17. The method according to claim 2, wherein the dopant of the first and the second doped region is of a first type and the dopant of the third doped region is of a second type which is different from the first type.

18. The method according to claim 17, wherein the first region constitutes a source or a drain region of a transistor, the second region correspondingly constitutes a drain or a source region of the transistor and the third region constitutes a channel region of the transistor.

19. The method according to claim 18, wherein the integrated circuit comprises a storage device and the transistor is a selection transistor of a storage element of the storage device.

20. The method according to claim 18, wherein a plurality of transistors of a plurality of storage elements is fabricated using the method of claim 18, wherein a first conductive line is formed which electrically connects to at least some of the electrical structures of transistors and a second conductive line is formed which electrically connects to at least some of the conductive structures of the transistors.

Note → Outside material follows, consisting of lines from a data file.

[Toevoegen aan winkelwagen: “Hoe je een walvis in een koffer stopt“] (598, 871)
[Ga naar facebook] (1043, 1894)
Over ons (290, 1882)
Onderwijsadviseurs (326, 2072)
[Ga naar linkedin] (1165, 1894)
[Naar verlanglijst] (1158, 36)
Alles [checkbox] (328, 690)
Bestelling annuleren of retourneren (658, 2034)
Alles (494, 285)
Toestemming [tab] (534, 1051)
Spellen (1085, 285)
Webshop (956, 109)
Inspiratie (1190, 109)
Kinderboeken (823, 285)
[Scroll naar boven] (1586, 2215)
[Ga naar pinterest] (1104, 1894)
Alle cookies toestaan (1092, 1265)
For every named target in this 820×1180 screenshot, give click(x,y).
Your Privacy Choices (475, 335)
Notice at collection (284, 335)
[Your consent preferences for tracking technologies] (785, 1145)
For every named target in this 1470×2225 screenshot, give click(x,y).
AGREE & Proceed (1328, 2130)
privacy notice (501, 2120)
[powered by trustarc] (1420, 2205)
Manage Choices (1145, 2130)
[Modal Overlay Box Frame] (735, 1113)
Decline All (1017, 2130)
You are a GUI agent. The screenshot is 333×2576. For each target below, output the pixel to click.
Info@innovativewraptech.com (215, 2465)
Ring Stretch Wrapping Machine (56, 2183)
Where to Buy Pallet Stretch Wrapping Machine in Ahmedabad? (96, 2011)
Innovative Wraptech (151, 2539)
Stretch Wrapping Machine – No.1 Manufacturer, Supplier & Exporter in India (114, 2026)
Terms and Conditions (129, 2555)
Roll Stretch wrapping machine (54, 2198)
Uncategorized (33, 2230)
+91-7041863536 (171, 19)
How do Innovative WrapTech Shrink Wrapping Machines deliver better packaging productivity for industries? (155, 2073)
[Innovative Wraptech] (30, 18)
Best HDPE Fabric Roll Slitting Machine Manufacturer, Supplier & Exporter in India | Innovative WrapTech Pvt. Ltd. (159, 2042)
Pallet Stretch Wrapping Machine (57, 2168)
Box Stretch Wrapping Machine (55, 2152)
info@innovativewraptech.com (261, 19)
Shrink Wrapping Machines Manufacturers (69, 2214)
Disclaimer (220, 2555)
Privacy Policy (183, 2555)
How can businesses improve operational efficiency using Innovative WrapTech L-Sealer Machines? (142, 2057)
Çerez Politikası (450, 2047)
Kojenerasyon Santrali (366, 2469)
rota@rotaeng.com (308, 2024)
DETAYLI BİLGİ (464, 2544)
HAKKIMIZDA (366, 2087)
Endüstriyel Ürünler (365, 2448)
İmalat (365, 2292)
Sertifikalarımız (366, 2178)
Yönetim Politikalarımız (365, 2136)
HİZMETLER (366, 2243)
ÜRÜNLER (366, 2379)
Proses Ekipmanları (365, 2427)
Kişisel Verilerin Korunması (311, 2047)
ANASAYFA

21. The method according to claim 20, wherein a distance between the second conductive line and the substrate is larger than the distance between the first conductive line and the substrate.

22. The method according to claim 19, wherein the storage device comprises at least one support device that interacts with at least one storage element, the support device comprising a transistor that is formed simultaneously with the selection transistor of the storage element.

23. The method according to claim 22, wherein

the transistor of the support device comprises first and second doped regions of a first type and third doped regions of a second type different from the first type,

a contact structure is formed towards the third doped region of the support device transistor; and

an isolating layer is formed on a sidewall of the contact structure simultaneously with the formation of the sidewall layer of the selection transistors.

24. The method according to claim 23, wherein a silicide layer is formed on the contact structure of the support device, the silicide layer being formed simultaneously with the formation of a silicide layer on the conductive structure of the transistor of the storage element.

25. The method according to claim 24, wherein

a first and a second structure adjacent to the support device contact structure provide electrical connections to the first and second doped regions, respectively, and

a silicide layer is created on the first and second structure simultaneously with the formation of the silicide layer on the support device contact structure,

the isolating layer providing an electrical isolation between the silicide layers on the first and second structures of the support device and the silicide layer on the support device contact structure.

26. An integrated circuit, comprising

a substrate having a doped area;

a conductive structure towards the doped area, wherein the conductive structure comprises an extending section that protrudes from the doped region; and

an electrically isolating layer at a sidewall of the extending section.